In ensuing years it has become apparent that this assumption was naively optimistic. In retrospect it was so for at least two reasons. The first is that a definitive consensus on a definition of inerrancy was not achieved, and continues to elude the evangelical community. The second reason is that an affirmation of inerrancy, while it can preclude certain interpretations of a text, cannot dictate in advance exactly how readers will interpret the text they nonetheless esteem to be inerrant. Let us briefly consider these two points in order.
First, it has become increasingly evident since the founding of the ETS that there is less than a consensus within evangelicalism on what the term inerrancy implies and does not imply about the text of Scripture. Certainly few inerrantists are likely to dissent from a very general definition of inerrancy like this one: “The Bible in its original autographs, properly interpreted, will be found to be truthful and faithful in all that it affirms concerning all areas of life, faith and practice.”[14] But beyond this there will be a considerable range of opinions on what words like “truthful” and “faithful” and “affirms” mean, and on the properties one should expect (and count on) from a text that is believed to be God-breathed, inerrant and infallible.

_ _ _ _ _ _ _

- Activity list
- a) According to the passage on biblical inerrancy, what continues to elude the evangelical community?
- b) Reproduce the passage on biblical inerrancy from "In ensuing years" up to and including "points in order.".
Rely only on the passage about biblical inerrancy when responding.

- Data below
_ _ _ _ _ _ _

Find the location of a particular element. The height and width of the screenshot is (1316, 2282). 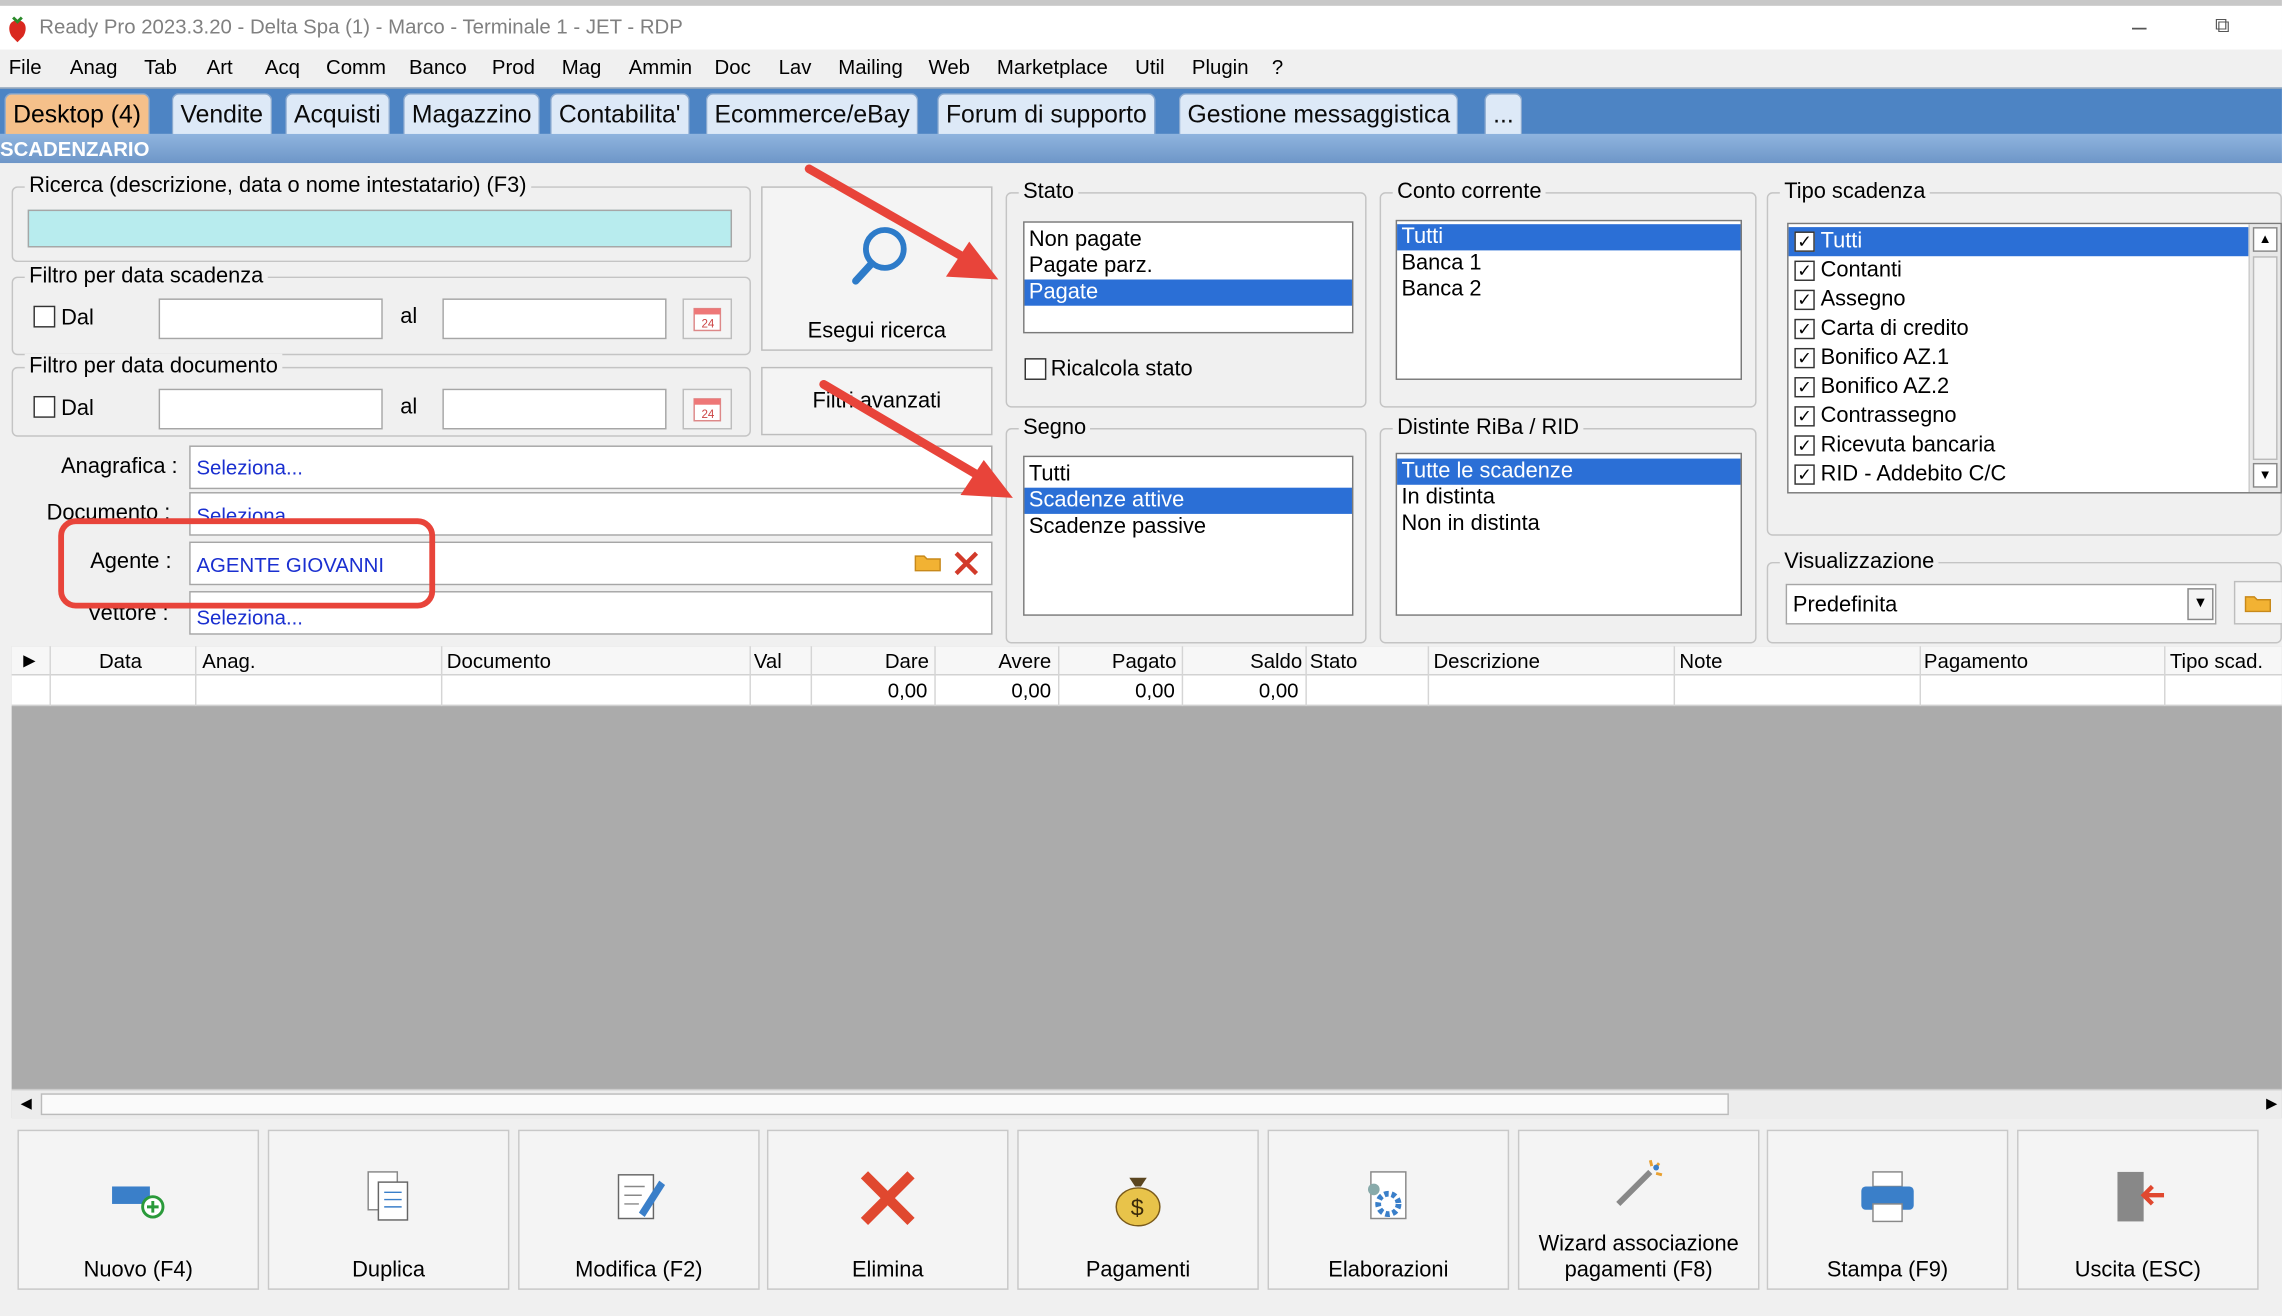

_ _ _ _ _ _ _

- Responses by item number
- a) A definitive consensus on a definition of inerrancy.

- b)
In ensuing years it has become apparent that this assumption was naively optimistic. In retrospect it was so for at least two reasons. The first is that a definitive consensus on a definition of inerrancy was not achieved, and continues to elude the evangelical community. The second reason is that an affirmation of inerrancy, while it can preclude certain interpretations of a text, cannot dictate in advance exactly how readers will interpret the text they nonetheless esteem to be inerrant. Let us briefly consider these two points in order.